Dalam bergabungnya beliau bersama organisasi-organisasi Perempuan tersebut, beliau


lantas mendirikan sebuah yayasan yang diberi nama yayasan puan amal hayati. Yang mana,
yayasan tersebut memiliki sebuah arti pesantren untuk pemberdayaan perempuan, yang didirikan
pada tanggal 03 Juli tahun 2000 M. Yang mana yayasan tersebut baru beroperasi pada tahun
2001 M, guna menghindari adanya persepsi yang tidak baik dari masyarakat, karena beliau
sendiri tidak mau dikatakan sebagai memanfaatkan tahta Ibu Negara atau ibu presiden saat itu
untuk mendirikan yayasan tersebut.

Dalam aktivitasnya menjadi pejuang perempuan. Dalam sebuah acara talkshow, beliau
mengatakan sangat menolak sekali dalam hal poligami. Karena pada waktu itu, beliau
mendengar sebuah kabar bahwa, ada seorang pria yang diberitakan bisa berbuat adil kepada dua
belas istrinya.

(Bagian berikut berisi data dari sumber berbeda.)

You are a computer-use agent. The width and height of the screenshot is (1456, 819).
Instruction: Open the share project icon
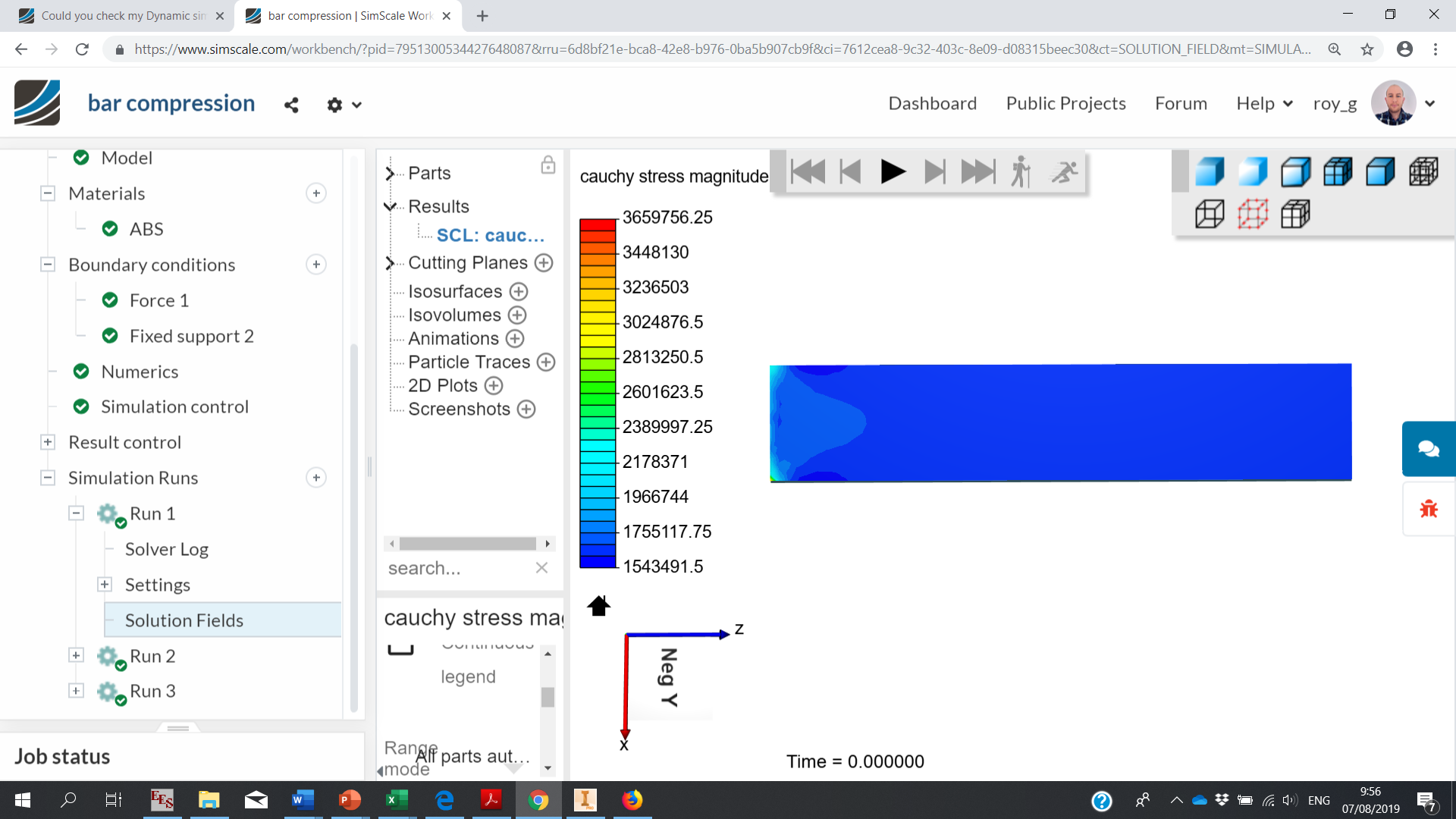pyautogui.click(x=291, y=105)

Karena beliau mendengar kabar tersebut, lantas beliau berkata tidak mungkin ada
seorang pria yang mampu berbuat adil kepada duabelas istrinya tersebut, karena itu semua sangat
mustahil.

Bu Sinta dan Abdurahman Wahid alias Gus Dur memang sangat berjodoh sekali, karena
memang kedua-duanya sama-sama menjadi seorang aktivis. Walaupun sama-sama menjadi
seorang aktivis, tetapi aktivitasnya beliau (Bu Sinta) tidak mengalahkan Abdurahman Wahid
sebagai suaminya. dalam artian, aktivitas beliau berdua tidak begitu jauh beda dalam melakukan
aktivitas organisasi. Tetapi walaupun sama-sama beraktivitas dalam organisasi, beliau (bu Sinta)

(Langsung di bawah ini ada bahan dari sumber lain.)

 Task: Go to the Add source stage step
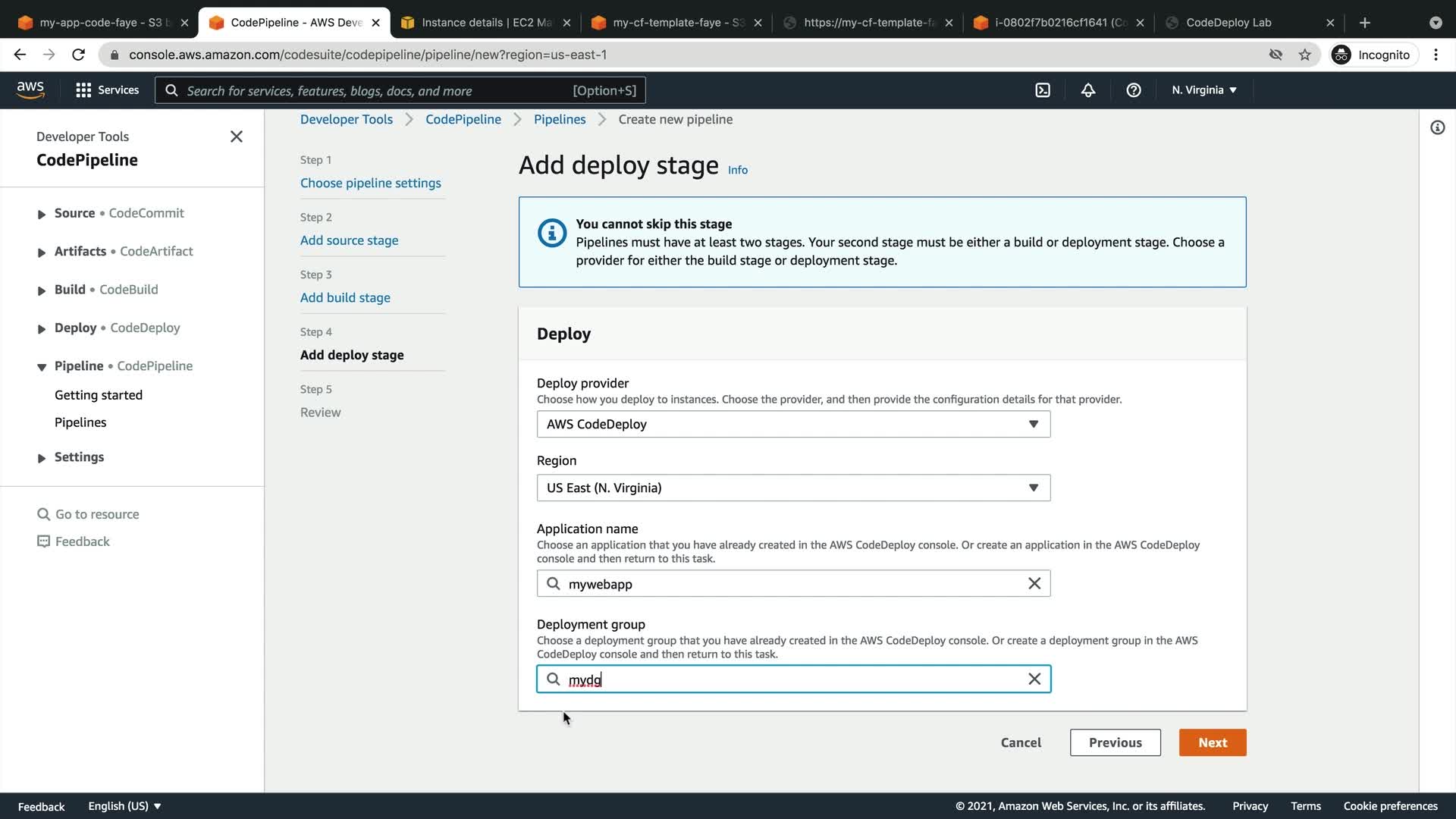click(x=349, y=240)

tetap selalu mendampingi suaminya dengan kesetiaan. Tidak hanya itu, beliau (bu Sinta) juga
menjaga fisik suaminya, dan juga ikut membantu memahami pemikiran-pemikaran Gus Dur
yang kadang kala terbilang kontroversial. Beliau (bu Sinta) mendampingi Gus Dur mulai awal
dari sebagai aktivis, pemikir, ketua PBNU, dan hingga Abdurahman Wahid menjadi Presiden RI
Republik Indonesia. Dalam hal itu juga, beliau (bu Sinta) masih tetap dalam pendirian, seperti
halnya suaminya yang juga selalu menyuarakan hak-hak, seperti halnya hak asasi manusia,
pemberdayaan perempuan, kebebasan, dan toleransi.